Text passage START
More information about Woodward Academy is online at www.woodward.edu.

For some students, the high school lab doesn’t offer the sophistication and experience they’re ready for. The areas they want to explore are much bigger than the scope of the equipment available.

To engage creativity and increase scholarly research among those students who ask the complex questions, teachers at Woodward Academy in College Park created the Independent Scientific Research program. Now in its eighth year, ISR was designed to give students the opportunity to do authentic research and to write about it.

“The labs have outcomes that are often predetermined, but in the real world, no one knows the outcomes,” said Kevin Hurysz, a co-director of the ISR program as well as a physics teacher. “In this program, the highly-motivated student who’s interested in that novel experience can do something that hasn’t been done yet - and that’s not something you always encounter in the classroom.”

Hurysz and his colleagues saw a need for this specialized program for higher-level students who are typically in an honors or Advanced Placement class, but who want more than what is covered in those traditional settings. Students who have an idea of something they’d like to pursue apply to the program prior to their senior year, and if accepted, they narrow their research question to a particular field. Then they are matched with researchers who doing similar work at area institutions and spend the summer working on their project.

“It’s similar to what a graduate or undergraduate student would do: attach themselves to a project where they have an interest,” said Hurysz. “We’ve had people paired at Georgia State, Emory and the Shepherd Center, to name a few. What has surprised us most is willingness of practitioners in the field to take on high school students.”

Once the school year begins, ISR students conduct additional research and present their findings in a paper that is formally presented to the entire community. Senior Shouhui Xin is in the midst of that preparation now, working on a report about the research she’s done on Down’s Syndrome with advisors from Georgia Tech.

“I’ve been trying to figure out why the chromosomes break down and cause Down’s Syndrome in humans,” she said. “I don’t expect to get an answer. But I am majoring in biology and genetics, and I wanted to get college experience with doing projects and writing lab reports.”

Senior Jack Sullivan has also paired with Tech professors to study “The Effect of Low Temperature Ozone Addition on Ethylene Flame Propagation,” with an eye to how it can improve combustion in aircraft engines.

“Aerospace engineering has the potential to drastically increase the mobility of the human race in the coming decades,” said Sullivan. “Although I have many scientific interests, I felt I could do the most good in the world with combustion research. If ethylene is used as aviation jet fuel, this experiment has the potential to enhance the thrust capacities in certain kind of jet engines with ozone.”

Though neither Xin or Sullivan have selected a college yet, Hurysz believes having participated in the program gives both students an edge.

“The kids who have taken it on have gotten a leg-up,” he said. “Many have been published, which often leads directly to undergraduate research and employment. But first, there needs to be that spark, that passion to do it.”
Text passage END
_Problem to solve_: Copy the passage of the Woodward Academy research program article starting at "For some students, the" and ending at "the equipment available.".
Information provided START
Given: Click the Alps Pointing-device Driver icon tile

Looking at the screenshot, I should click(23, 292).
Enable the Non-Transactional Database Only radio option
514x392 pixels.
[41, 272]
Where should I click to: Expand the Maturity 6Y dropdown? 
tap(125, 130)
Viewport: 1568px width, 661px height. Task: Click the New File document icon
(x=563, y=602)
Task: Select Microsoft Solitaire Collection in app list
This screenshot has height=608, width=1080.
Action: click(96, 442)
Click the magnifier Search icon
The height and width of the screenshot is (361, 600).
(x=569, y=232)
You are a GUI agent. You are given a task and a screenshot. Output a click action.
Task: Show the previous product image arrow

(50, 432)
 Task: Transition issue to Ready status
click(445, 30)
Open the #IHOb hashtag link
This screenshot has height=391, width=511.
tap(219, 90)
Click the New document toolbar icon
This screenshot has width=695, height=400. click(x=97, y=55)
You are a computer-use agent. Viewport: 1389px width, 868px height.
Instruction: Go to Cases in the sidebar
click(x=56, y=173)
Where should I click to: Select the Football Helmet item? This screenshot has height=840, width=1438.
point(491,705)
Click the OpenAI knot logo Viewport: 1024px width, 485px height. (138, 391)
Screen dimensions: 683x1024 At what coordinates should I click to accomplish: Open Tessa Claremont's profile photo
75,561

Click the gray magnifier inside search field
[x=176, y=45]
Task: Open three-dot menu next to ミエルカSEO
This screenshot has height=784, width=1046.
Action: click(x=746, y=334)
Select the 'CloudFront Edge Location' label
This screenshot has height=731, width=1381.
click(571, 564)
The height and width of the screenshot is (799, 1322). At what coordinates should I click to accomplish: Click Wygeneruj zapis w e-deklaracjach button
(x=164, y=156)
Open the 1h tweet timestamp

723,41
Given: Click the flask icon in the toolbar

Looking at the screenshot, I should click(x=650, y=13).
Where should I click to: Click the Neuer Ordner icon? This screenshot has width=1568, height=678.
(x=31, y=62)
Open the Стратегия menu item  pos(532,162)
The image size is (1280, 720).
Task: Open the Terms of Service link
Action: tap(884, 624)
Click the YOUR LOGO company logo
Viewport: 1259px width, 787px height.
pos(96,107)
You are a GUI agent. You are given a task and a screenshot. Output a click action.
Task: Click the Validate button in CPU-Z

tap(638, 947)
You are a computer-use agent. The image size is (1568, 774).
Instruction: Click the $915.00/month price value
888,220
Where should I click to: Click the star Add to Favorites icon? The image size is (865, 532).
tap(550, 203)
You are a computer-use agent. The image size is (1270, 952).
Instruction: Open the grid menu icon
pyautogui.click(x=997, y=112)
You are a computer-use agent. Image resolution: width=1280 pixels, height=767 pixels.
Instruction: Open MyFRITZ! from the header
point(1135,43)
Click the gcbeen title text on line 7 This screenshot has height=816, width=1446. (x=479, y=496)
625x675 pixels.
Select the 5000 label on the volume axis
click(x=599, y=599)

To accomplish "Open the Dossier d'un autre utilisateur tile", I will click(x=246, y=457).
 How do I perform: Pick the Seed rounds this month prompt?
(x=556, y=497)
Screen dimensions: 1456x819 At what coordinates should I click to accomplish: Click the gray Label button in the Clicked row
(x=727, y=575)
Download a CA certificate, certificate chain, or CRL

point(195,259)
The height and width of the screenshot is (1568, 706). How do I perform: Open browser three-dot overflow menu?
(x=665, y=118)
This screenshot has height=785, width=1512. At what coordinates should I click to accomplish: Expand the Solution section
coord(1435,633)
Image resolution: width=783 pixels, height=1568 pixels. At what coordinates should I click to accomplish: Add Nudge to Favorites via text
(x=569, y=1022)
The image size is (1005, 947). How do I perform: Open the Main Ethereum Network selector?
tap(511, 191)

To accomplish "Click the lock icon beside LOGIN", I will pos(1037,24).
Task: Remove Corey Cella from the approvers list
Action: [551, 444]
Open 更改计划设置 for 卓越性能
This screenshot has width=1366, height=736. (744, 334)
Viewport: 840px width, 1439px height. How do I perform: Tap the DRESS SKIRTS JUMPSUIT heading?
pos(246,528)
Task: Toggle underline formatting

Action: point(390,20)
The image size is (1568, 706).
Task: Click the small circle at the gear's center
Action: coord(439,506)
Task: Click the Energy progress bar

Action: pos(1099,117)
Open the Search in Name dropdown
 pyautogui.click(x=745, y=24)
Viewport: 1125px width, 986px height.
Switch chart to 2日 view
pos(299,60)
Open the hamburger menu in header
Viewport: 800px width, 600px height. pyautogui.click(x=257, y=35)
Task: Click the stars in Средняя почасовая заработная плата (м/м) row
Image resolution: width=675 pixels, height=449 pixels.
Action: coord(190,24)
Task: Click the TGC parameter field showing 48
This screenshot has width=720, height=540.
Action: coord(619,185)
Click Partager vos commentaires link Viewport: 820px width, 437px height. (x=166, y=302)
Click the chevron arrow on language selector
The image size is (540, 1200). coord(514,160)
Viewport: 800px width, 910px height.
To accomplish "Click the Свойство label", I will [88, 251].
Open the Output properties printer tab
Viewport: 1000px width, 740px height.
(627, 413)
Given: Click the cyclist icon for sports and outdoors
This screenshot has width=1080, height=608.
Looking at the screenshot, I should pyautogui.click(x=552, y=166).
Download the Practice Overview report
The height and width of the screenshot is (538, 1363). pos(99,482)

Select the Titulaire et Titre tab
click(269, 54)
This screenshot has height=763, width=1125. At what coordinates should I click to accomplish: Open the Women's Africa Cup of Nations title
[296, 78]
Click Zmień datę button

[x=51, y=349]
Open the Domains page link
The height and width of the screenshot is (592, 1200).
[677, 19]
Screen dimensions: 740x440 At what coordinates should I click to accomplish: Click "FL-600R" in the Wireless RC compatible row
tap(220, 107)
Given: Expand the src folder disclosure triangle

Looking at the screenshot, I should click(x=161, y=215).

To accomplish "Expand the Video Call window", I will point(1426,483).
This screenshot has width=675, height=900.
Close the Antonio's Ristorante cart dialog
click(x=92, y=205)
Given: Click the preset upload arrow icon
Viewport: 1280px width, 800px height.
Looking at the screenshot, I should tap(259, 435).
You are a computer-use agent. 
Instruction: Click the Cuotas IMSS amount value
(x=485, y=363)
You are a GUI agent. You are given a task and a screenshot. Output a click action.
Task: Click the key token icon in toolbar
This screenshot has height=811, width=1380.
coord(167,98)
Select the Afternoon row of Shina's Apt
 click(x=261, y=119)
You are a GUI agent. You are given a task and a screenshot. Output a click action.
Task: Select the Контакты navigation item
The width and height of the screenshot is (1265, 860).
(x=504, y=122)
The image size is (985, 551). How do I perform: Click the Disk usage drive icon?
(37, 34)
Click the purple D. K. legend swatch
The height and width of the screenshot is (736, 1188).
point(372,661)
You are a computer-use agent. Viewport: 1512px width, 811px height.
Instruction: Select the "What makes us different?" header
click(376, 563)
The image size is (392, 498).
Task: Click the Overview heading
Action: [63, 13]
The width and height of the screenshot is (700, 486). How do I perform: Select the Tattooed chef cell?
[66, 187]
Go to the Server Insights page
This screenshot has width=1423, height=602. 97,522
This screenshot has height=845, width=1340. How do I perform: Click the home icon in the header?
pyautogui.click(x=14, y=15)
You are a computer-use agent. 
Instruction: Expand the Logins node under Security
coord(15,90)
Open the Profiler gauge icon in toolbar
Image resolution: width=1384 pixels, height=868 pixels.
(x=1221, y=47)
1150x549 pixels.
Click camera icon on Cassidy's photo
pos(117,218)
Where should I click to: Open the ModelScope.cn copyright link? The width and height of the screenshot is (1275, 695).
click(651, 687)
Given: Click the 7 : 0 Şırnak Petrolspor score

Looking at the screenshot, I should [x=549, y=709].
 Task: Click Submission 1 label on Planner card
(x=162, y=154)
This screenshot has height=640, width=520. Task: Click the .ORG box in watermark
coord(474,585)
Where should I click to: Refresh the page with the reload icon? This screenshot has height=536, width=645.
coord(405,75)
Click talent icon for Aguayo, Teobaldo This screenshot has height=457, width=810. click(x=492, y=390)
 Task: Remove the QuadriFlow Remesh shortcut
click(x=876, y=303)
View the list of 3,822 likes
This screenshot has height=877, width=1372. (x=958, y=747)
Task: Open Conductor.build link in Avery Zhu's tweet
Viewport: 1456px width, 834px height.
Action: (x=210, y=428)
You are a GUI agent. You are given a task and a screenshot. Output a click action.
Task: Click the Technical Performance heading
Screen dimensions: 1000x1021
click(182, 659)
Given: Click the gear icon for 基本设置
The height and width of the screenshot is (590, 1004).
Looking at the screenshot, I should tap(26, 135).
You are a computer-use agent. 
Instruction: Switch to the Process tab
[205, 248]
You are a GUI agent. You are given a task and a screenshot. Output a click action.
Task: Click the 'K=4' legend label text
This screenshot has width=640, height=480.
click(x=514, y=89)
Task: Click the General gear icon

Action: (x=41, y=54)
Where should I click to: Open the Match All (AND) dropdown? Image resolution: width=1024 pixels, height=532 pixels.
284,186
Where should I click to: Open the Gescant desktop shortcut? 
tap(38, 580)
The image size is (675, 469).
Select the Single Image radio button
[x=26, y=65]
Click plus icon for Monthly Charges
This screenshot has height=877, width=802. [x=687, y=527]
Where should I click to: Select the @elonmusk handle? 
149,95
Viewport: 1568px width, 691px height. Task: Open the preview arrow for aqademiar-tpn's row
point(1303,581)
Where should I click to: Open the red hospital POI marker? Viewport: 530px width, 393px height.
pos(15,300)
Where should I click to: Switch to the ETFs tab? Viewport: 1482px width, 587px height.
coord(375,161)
Information provided END
_Your response_:
For some students, the high school lab doesn’t offer the sophistication and experience they’re ready for. The areas they want to explore are much bigger than the scope of the equipment available.